Exercise prompt.
Output the data below in full, byte for byte. Nothing may differ.

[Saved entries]

• • •

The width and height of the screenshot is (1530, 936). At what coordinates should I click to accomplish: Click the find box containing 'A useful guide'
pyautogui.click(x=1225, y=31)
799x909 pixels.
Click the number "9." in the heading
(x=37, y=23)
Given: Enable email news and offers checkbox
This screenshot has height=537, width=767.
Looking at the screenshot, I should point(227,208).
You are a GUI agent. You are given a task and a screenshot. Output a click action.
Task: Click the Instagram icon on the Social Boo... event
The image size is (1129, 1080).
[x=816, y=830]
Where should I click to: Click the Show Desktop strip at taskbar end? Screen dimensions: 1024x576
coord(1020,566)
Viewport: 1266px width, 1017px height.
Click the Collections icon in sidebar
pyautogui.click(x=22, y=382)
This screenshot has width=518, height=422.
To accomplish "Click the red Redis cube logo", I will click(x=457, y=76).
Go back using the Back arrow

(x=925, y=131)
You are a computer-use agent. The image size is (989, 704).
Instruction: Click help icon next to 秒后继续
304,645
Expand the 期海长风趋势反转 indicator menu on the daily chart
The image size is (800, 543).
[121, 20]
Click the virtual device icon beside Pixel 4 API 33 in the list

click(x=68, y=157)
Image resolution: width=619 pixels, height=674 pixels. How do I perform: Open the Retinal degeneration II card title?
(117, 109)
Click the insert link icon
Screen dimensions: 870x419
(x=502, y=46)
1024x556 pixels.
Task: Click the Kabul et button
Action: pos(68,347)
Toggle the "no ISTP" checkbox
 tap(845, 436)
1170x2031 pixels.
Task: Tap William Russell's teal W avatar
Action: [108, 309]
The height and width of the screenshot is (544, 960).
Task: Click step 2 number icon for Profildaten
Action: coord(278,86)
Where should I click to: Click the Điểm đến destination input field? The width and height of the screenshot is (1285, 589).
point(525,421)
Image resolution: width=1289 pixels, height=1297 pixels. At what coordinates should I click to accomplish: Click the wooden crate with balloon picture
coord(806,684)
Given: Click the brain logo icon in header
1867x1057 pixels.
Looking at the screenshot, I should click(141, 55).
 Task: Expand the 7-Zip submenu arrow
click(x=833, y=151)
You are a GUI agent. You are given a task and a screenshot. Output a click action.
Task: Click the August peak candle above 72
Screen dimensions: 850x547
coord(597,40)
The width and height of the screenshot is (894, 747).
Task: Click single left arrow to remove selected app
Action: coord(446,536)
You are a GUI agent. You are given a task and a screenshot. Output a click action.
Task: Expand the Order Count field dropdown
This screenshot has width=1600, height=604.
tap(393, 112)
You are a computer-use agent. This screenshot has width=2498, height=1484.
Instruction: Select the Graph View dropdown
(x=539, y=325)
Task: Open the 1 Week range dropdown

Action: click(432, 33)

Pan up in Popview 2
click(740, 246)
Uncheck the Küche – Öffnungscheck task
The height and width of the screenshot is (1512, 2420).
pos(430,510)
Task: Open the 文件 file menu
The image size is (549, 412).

• • •

Exercise result.
The width and height of the screenshot is (1530, 936). At what coordinates should I click to accomplish: Click the find box containing 'A useful guide'
pyautogui.click(x=1225, y=31)
799x909 pixels.
Click the number "9." in the heading
(x=37, y=23)
Given: Enable email news and offers checkbox
This screenshot has height=537, width=767.
Looking at the screenshot, I should point(227,208).
You are a GUI agent. You are given a task and a screenshot. Output a click action.
Task: Click the Instagram icon on the Social Boo... event
The image size is (1129, 1080).
[x=816, y=830]
Where should I click to: Click the Show Desktop strip at taskbar end? Screen dimensions: 1024x576
coord(1020,566)
Viewport: 1266px width, 1017px height.
Click the Collections icon in sidebar
pyautogui.click(x=22, y=382)
This screenshot has width=518, height=422.
To accomplish "Click the red Redis cube logo", I will click(x=457, y=76).
Go back using the Back arrow

(x=925, y=131)
You are a computer-use agent. The image size is (989, 704).
Instruction: Click help icon next to 秒后继续
304,645
Expand the 期海长风趋势反转 indicator menu on the daily chart
The image size is (800, 543).
[121, 20]
Click the virtual device icon beside Pixel 4 API 33 in the list

click(x=68, y=157)
Image resolution: width=619 pixels, height=674 pixels. How do I perform: Open the Retinal degeneration II card title?
(117, 109)
Click the insert link icon
Screen dimensions: 870x419
(x=502, y=46)
1024x556 pixels.
Task: Click the Kabul et button
Action: pos(68,347)
Toggle the "no ISTP" checkbox
 tap(845, 436)
1170x2031 pixels.
Task: Tap William Russell's teal W avatar
Action: [108, 309]
The height and width of the screenshot is (544, 960).
Task: Click step 2 number icon for Profildaten
Action: coord(278,86)
Where should I click to: Click the Điểm đến destination input field? The width and height of the screenshot is (1285, 589).
point(525,421)
Image resolution: width=1289 pixels, height=1297 pixels. At what coordinates should I click to accomplish: Click the wooden crate with balloon picture
coord(806,684)
Given: Click the brain logo icon in header
1867x1057 pixels.
Looking at the screenshot, I should click(141, 55).
 Task: Expand the 7-Zip submenu arrow
click(x=833, y=151)
You are a GUI agent. You are given a task and a screenshot. Output a click action.
Task: Click the August peak candle above 72
Screen dimensions: 850x547
coord(597,40)
The width and height of the screenshot is (894, 747).
Task: Click single left arrow to remove selected app
Action: coord(446,536)
You are a GUI agent. You are given a task and a screenshot. Output a click action.
Task: Expand the Order Count field dropdown
This screenshot has width=1600, height=604.
tap(393, 112)
You are a computer-use agent. This screenshot has width=2498, height=1484.
Instruction: Select the Graph View dropdown
(x=539, y=325)
Task: Open the 1 Week range dropdown

Action: click(432, 33)

Pan up in Popview 2
click(740, 246)
Uncheck the Küche – Öffnungscheck task
The height and width of the screenshot is (1512, 2420).
pos(430,510)
Task: Open the 文件 file menu
The image size is (549, 412).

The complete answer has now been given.